La Ferrari sprofonda a Hockenheim e Hamilton ha gioco facile nel prendersi la pole. Al suo fianco, però, in prima fila non ci sarà l’altra Mercedes, quella di Bottas, ma la Red Bull di Max Verstappen.

L’olandese ha capitalizzato al massimo la doppia debacle Rossa, andando a prendersi la settima partenza in prima fila in carriera. “Per noi è stato un vantaggio - Ha ammesso Max - Che la Ferrari sia stata esclusa dalle qualifiche. In Q1 si vedeva che avevano un altro passo e poi si sa che in Q3 il gap aumenta. Da parte mia, da un certo punto delle qualifiche in avanti, nel q2 soprattutto, ho avvertito un una perdita di aderenza, forse perché la temperatura si è abbassata, che mi ha danneggiato un po’, ma partire secondo in questa gara penso sia positivo, sono contento”.

Qualifiche andate bene, ma non completamente lisce. Anche Verstappen ha rischiato la beffa affidabilità come Vettel e Lecler, con attimi di apprensione vissuti durante la sessione. Lo si è visto tornare ai box dopo aver abortito un giro, per poi riprendere la pista e compiere il giro di lancio molto lentamente.
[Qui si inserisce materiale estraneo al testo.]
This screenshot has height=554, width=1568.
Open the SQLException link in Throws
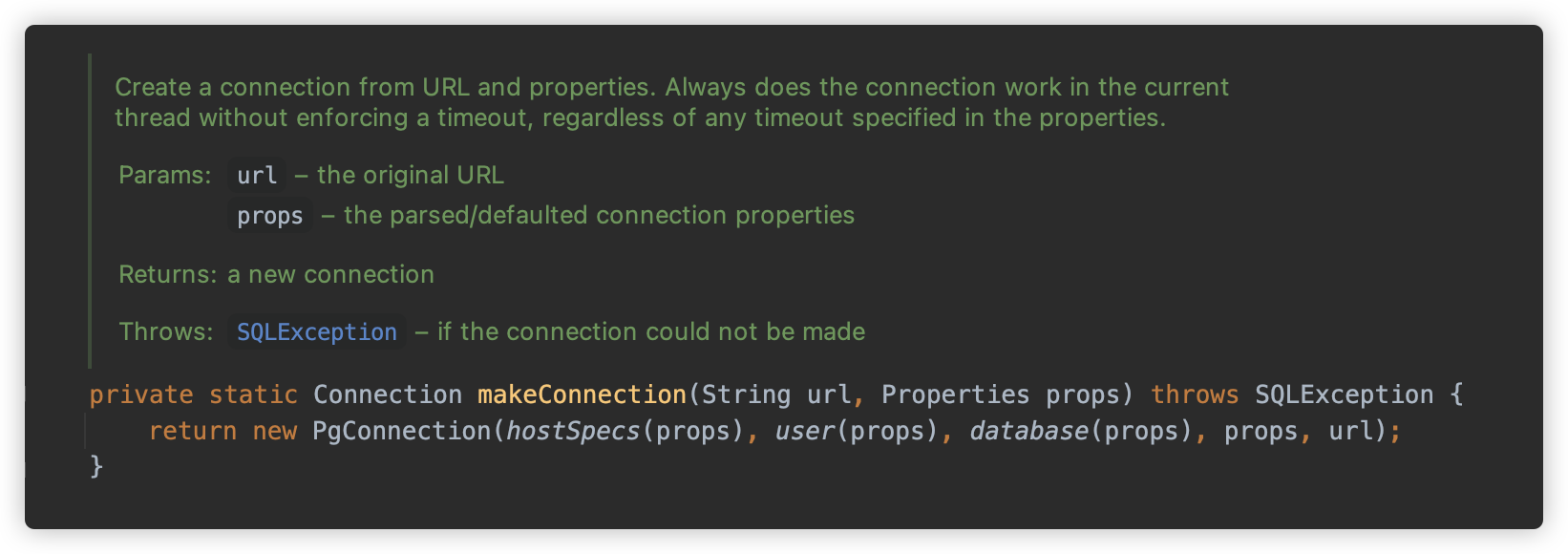tap(317, 332)
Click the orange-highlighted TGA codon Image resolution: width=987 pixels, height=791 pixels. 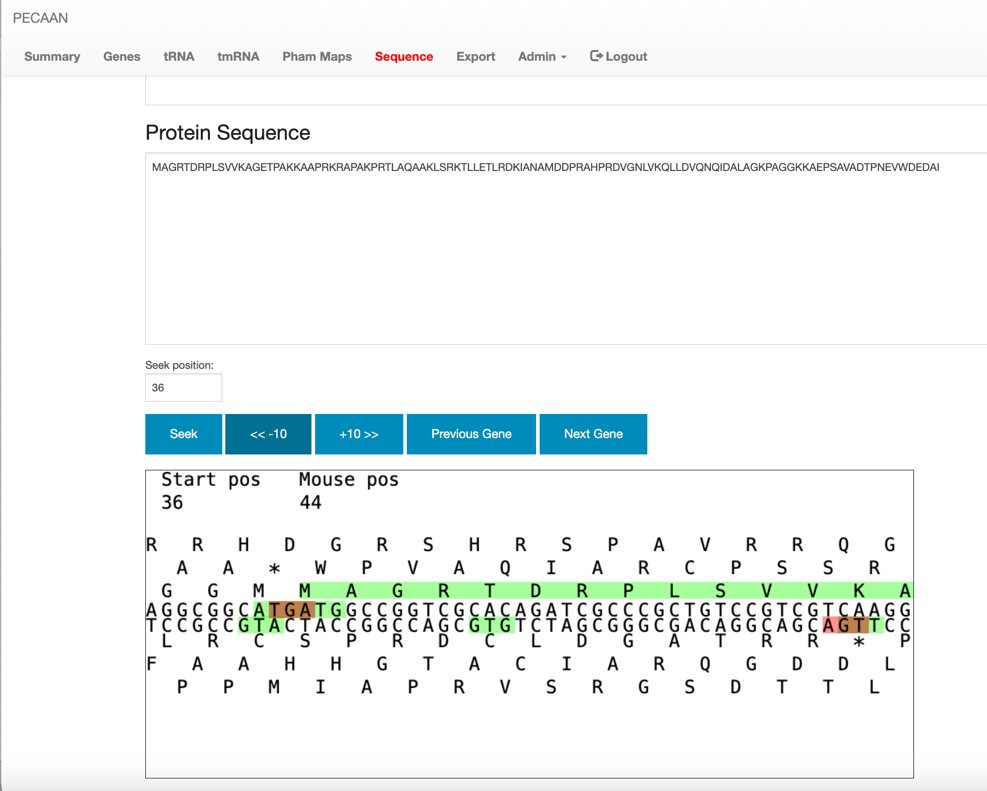[x=291, y=610]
“Ho provato - Racconta - Una mappatura diversa per quel tentativo, ma appena ho tagliato la linea del traguardo ho avvertito un calo di potenza. Sono tornato ai box per controllare tutto, siamo usciti di nuovo, ma ho dovuto usare le altre gomme ed è stato un peccato perché volevo cercare di fare la stessa cosa fatta dagli altri. E’ andata così e dobbiamo accettarlo”.